Consigne:
Veuillez répondre à ces questions d'après le texte choisi ci-dessous.
(a) Quel âge a le fils qui reprend le combat de son père ?
(b) De quelle couleur est la « Mercédès » d'Erdene ?
(c) Quel est le métier du père ?

De Byambasuren Davaa (Mongolie Allemagne 2020)
Avec Bat-Ireedui Batmunkh, Enerel Tumen, Yalalt Namsrai, Algirchamin Baatarsuren, Ariunbyamba Sukhee, Purevdorj Uranchimeg, Alimtsetseg Bolormaa, Unurjargal Jigjidsuren
En Mongolie, le père d’Amra, chef des derniers nomades, s’oppose aux sociétés minières internationales à la recherche d’or dans les steppes. Après sa mort dans un tragique accident, son fils entreprend de continuer son combat mais avec les moyens d’un garçon de 12 ans…
Plaines immenses, montagnes à l’horizon, îlots de verdure, terre poudreuse, tels sont les paysages que traverse Erdene à bord de sa « Mercédès » rouge (séquence d’ouverture) Mais les mottes de terres, les bossèlements et les trous qui défigurent une beauté naturelle ne sont-ils pas des stigmates, écorchures de douleur provoquées par les engins excavateurs ? Un paysage lacéré dans sa permanence séculaire et tutélaire mais aussi (et c’est bien pire) voici que toute une vie aux rythmes très précis risquerait de disparaître....
Quand le dernier filon d'or aura été tiré de la terre, le monde tombera en poussière
Quand l’enfant est à l’école, la mère s’occupe du troupeau de chèvres et de la fabrication de fromages (la répétition des mêmes gestes la cinéaste la filme sous des angles différents tout en opposant la compacité du troupeau -vu en frontal ou en plongée- à l’individualité du personnage féminin). Mécanicien, le père milite aussi pour la préservation des terres ancestrales ; or son militantisme se heurte au pragmatisme de sa femme et à celui de ses congénères (pressions et misère les contraignent à signer leur avis d’expropriation)

Entrées des données:
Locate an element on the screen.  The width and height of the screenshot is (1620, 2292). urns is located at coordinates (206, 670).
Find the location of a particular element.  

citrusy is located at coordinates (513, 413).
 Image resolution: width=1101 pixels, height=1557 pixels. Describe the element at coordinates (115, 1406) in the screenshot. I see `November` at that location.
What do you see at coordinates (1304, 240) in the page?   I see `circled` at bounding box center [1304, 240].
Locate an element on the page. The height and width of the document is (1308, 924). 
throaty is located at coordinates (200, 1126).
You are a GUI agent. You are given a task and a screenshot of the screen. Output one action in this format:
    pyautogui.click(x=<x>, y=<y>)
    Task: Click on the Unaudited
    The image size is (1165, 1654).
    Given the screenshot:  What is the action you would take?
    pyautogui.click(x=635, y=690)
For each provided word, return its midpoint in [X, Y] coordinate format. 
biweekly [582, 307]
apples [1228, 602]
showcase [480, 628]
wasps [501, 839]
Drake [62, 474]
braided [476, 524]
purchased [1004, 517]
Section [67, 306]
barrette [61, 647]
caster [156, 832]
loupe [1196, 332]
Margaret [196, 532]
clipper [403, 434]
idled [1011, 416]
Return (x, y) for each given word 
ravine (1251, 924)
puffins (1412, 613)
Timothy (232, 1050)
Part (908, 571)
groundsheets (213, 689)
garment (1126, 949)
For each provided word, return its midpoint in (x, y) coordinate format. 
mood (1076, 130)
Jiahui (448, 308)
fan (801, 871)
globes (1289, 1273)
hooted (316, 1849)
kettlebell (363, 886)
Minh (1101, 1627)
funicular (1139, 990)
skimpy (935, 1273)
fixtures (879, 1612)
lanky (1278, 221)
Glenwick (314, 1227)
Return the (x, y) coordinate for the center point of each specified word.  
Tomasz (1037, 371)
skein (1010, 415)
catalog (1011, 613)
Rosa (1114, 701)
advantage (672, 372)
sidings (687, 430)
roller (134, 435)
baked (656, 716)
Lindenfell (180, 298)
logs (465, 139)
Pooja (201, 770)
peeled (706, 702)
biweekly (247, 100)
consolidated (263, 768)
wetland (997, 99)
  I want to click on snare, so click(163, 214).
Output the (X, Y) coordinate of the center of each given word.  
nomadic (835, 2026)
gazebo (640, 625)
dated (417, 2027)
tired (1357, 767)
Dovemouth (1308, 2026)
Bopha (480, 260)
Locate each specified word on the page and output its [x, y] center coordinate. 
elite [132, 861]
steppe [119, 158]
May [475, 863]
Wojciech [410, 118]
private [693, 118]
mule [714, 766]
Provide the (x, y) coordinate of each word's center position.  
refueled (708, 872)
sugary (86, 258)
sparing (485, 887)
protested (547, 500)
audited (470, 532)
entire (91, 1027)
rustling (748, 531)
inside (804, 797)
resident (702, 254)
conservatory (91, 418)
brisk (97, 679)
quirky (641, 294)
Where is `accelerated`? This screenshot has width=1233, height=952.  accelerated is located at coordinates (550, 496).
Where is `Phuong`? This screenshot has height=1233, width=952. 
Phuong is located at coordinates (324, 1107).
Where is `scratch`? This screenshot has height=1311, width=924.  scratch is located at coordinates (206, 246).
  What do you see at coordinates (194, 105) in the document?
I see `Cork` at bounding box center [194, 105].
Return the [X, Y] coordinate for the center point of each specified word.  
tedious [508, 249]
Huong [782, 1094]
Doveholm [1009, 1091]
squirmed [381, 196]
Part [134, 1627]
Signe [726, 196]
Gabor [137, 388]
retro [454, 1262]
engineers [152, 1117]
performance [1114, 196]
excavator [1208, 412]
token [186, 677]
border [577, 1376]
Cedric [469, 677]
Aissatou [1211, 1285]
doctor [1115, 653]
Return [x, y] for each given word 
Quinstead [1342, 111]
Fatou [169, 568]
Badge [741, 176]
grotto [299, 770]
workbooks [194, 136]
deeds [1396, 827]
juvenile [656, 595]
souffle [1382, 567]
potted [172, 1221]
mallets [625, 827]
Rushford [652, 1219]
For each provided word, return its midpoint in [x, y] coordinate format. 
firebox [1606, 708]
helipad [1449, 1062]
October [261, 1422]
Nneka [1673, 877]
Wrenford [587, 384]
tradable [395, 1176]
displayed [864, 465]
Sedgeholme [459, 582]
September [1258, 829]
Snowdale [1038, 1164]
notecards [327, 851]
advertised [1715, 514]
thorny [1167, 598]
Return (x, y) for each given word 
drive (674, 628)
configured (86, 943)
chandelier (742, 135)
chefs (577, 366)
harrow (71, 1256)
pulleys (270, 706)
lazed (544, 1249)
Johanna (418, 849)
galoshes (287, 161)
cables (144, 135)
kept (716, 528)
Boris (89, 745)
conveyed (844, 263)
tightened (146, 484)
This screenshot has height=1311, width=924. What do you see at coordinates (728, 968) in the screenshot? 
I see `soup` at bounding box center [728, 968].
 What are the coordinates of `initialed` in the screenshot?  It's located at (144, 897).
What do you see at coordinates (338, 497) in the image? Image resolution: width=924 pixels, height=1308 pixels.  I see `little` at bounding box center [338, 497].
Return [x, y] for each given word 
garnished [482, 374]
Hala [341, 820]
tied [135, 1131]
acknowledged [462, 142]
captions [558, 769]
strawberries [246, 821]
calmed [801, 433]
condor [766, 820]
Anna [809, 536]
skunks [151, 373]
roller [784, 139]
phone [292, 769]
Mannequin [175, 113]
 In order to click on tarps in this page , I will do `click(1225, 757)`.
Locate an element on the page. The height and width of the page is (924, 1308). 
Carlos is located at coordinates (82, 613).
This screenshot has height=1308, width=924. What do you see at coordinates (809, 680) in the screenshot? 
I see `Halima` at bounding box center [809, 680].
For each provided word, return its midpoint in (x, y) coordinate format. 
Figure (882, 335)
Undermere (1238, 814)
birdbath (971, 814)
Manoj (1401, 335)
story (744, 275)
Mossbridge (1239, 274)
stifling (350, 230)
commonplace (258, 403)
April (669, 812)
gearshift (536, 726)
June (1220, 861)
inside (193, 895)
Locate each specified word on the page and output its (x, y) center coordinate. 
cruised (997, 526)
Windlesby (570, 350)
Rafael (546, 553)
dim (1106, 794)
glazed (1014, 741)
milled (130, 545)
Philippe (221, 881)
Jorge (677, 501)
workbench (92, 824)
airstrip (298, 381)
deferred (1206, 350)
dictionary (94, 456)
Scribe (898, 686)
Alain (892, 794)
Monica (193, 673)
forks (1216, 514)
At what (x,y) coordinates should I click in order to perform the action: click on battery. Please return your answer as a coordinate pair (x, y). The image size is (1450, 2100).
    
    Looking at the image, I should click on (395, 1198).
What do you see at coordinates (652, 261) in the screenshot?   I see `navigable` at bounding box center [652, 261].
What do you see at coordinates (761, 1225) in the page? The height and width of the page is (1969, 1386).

Réponse attendue:
(a) 12 ans.
(b) Rouge.
(c) Mécanicien.